Der Direktor der Bildungsstätte Anne Frank, Meron Mendel, sagte: „Die Documenta-Leitung muss hier intervenieren und dieses Kunstwerk sofort entfernen. Es enthält eindeutige antisemitische Motive.“ Die hessische Kultusministerin Angela Dorn(Grüne) reagierte empört, für den Zentralrat der Juden in Deutschland schrieb Präsident Josef Schuster: „Für seine Bedenken gegenüber der diesjährigen Documenta wurde der Zentralrat von vielen Seiten kritisiert. Sogar Rassismus wurde uns indirekt vorgeworfen. Es spielt jedoch keine Rolle, woher Künstler kommen, die Antisemitismus verbreiten. Kunstfreiheit endet dort, wo Menschenfeindlichkeit beginnt. Auf der Documenta wurde diese rote Linie überschritten.

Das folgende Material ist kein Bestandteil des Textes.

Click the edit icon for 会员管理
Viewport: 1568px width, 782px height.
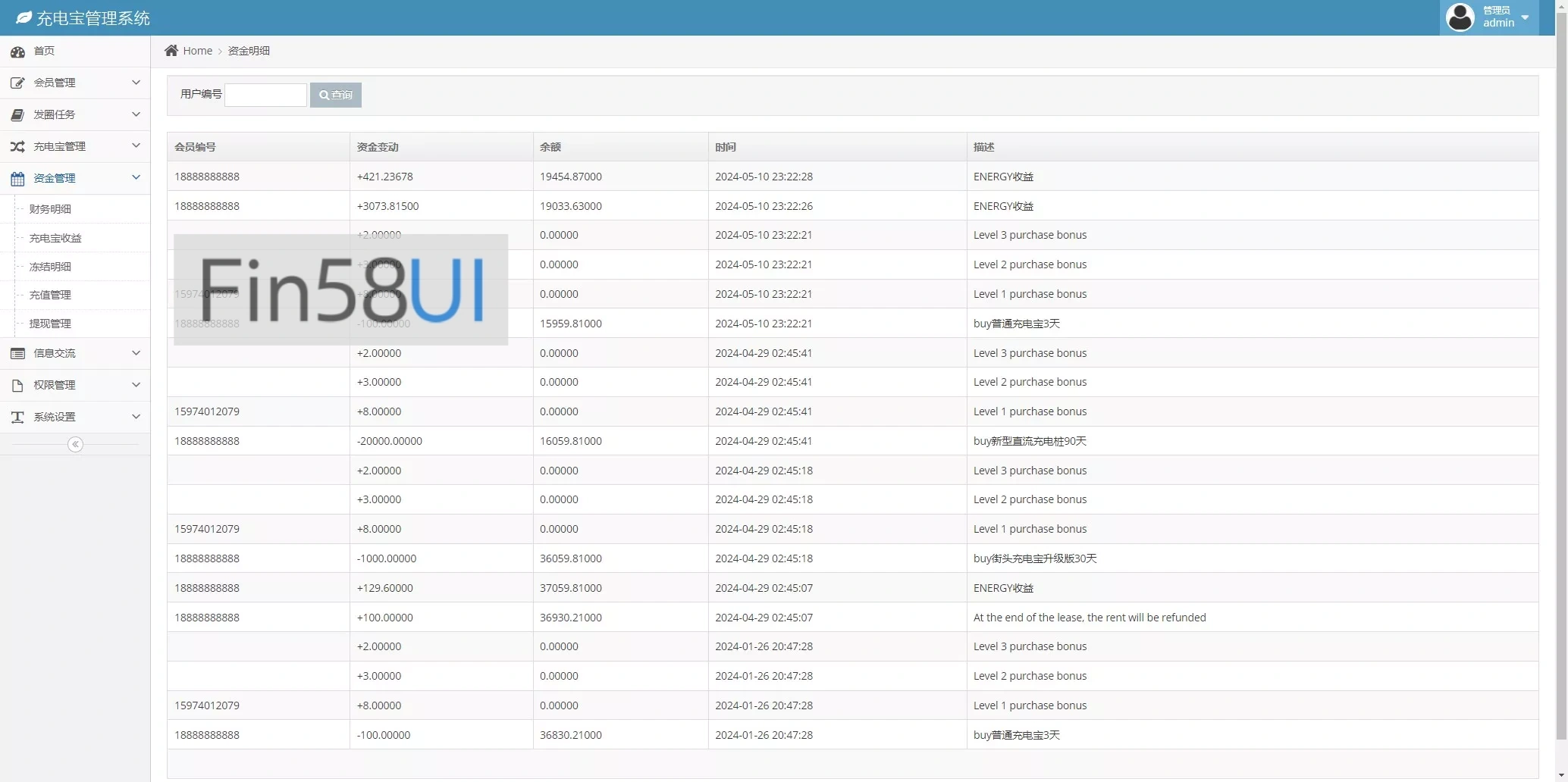click(17, 83)
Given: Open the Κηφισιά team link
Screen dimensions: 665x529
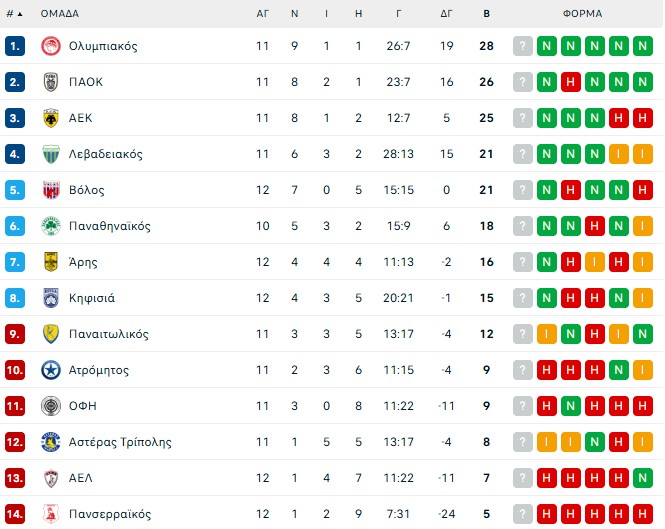Looking at the screenshot, I should click(92, 298).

Die Verantwortlichen müssen jetzt ihrer gesellschaftlichen Verantwortung gerecht werden und Konsequenzen ziehen.“
Man fragt sich angesichts dieses Skandals, der an Peinlichkeit nicht zu überbieten ist, wer alles das Bild vorher gesehen hat? Wusste, was auf Kassel zukommen könnte, auf Deutschland? Diese Debatte trifft uns ja alle. Oder haben wir das alles vergessen, verdrängt, was vor 77 Jahren mit dem Ende des 2. Weltkrieges und der Nazi-Herrschaft aufhörte? Warum hat man zugelassen, dass so ein Schandwerk aufgehängt wird, das Juden in übelster Weise diffamiert? Wo waren de Kuratoren, wo die Documenta GmbH, die Verantwortlichen der Stadt Kassel, die der hessischen Regierung? Das Kunstwerk war und ist ja mit seiner Fläche von 100 Quadratmetern nicht zu übersehen.

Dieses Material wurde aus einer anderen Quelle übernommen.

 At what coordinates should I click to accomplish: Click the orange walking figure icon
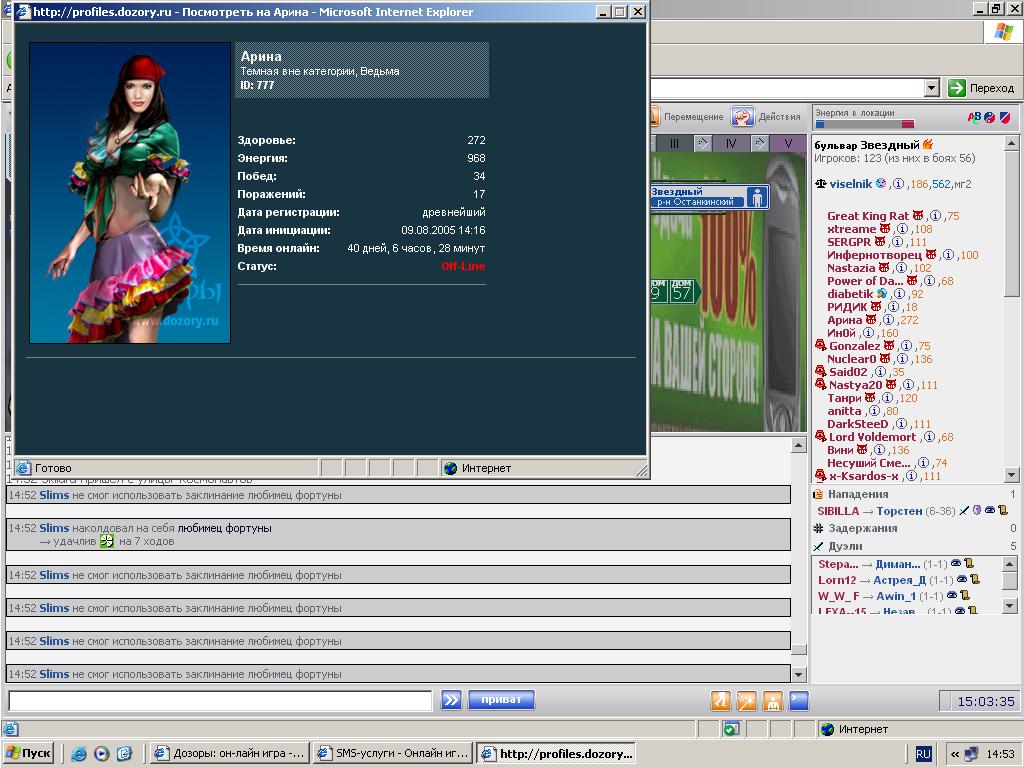[x=721, y=700]
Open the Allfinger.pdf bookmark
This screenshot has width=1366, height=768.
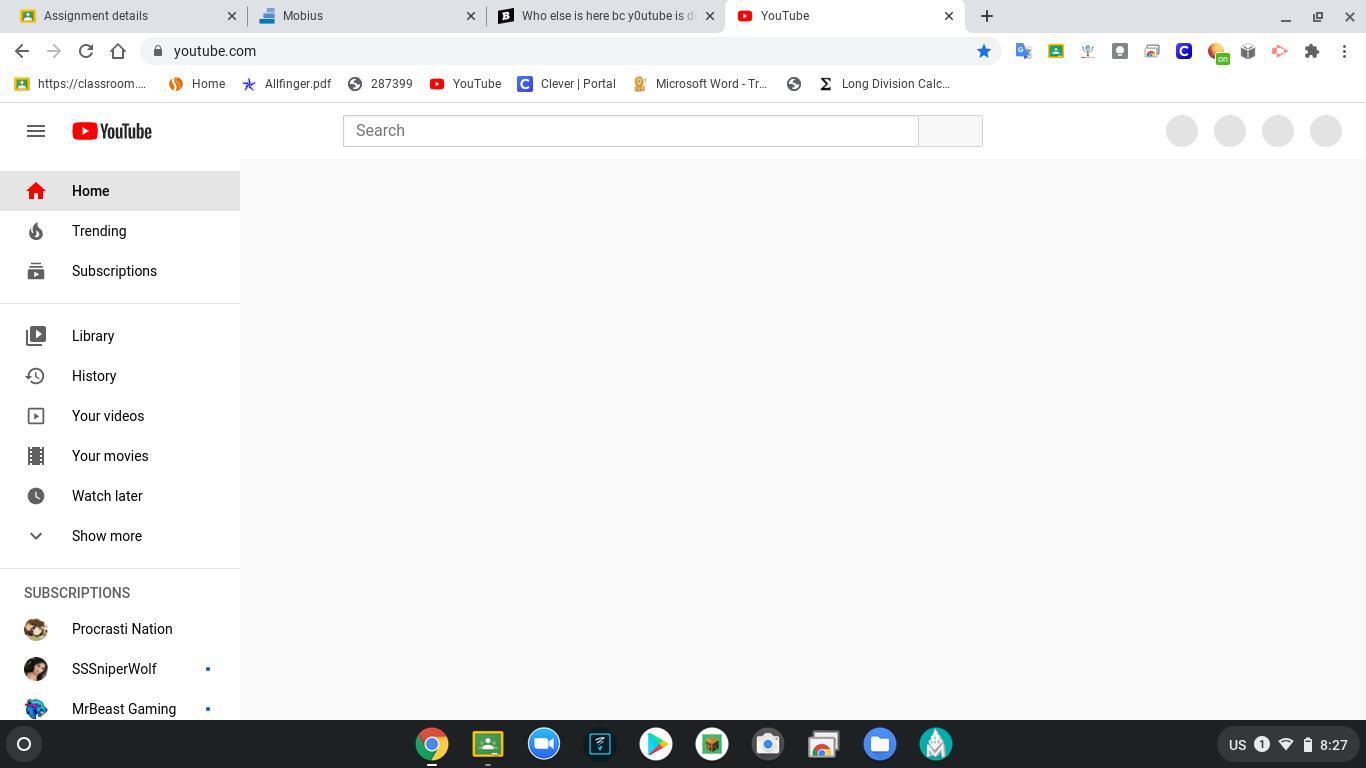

Die Documenta 2022 soll eine Weltkunstschau sein, auf der das erste Mal der Süden der Welt mit dem Norden des Erdballs diskutiert. Noch einmal Claudia Roth: „Die Menschenwürde, der Schutz gegen Antisemitismus wie auch gegen Rassismus und jede Form der Menschenfeindlichkeit sind die Grundlagen unseres Zusammenlebens, und hier findet auch die Kunstfreiheit ihre Grenzen“: Mir scheint, dass die Kritik des Bundespräsidenten bei der Eröffnung der Documenta ziemlich passend war, auch wenn er nicht auf das Schandbild einging. Die Freiheit der Kunst umfasse auch die Freiheit, Israel zu kritisieren. So sei die Kritik an der israelischen Politik wie etwa dem Siedlungsbau berechtigt. „Wo Kritik an Israel umschlägt in die Infragestellung seiner Existenz, ist die Grenze überschritten. Als deutscher Bundespräsident halte ich für mein Land fest: die Anerkennung Israels ist bei uns Grundlage und Voraussetzung der Debatte.“ Er bemängelte, dass auf der diesjährigen Documenta „wohl keine jüdischen Künstlerinnen oder Künstler aus Israel vertreten sind.“ Und dass die Diskussionsreihe „We need to talk“ nicht stattfindet. Für derlei Debatten nannte der Präsident eine Bedingung: „Niemand, der in Deutschland als Debattenredner ernstgenommen werden will, kann zu Israel sprechen, aber zu sechs Millionen ermordeten Juden schweigen.“
Die Blamage ist groß. Eine Verleumdung israelischer Juden in Deutschland, mitten in einer Weltkunstschau. Wer hätte das für möglich gehalten?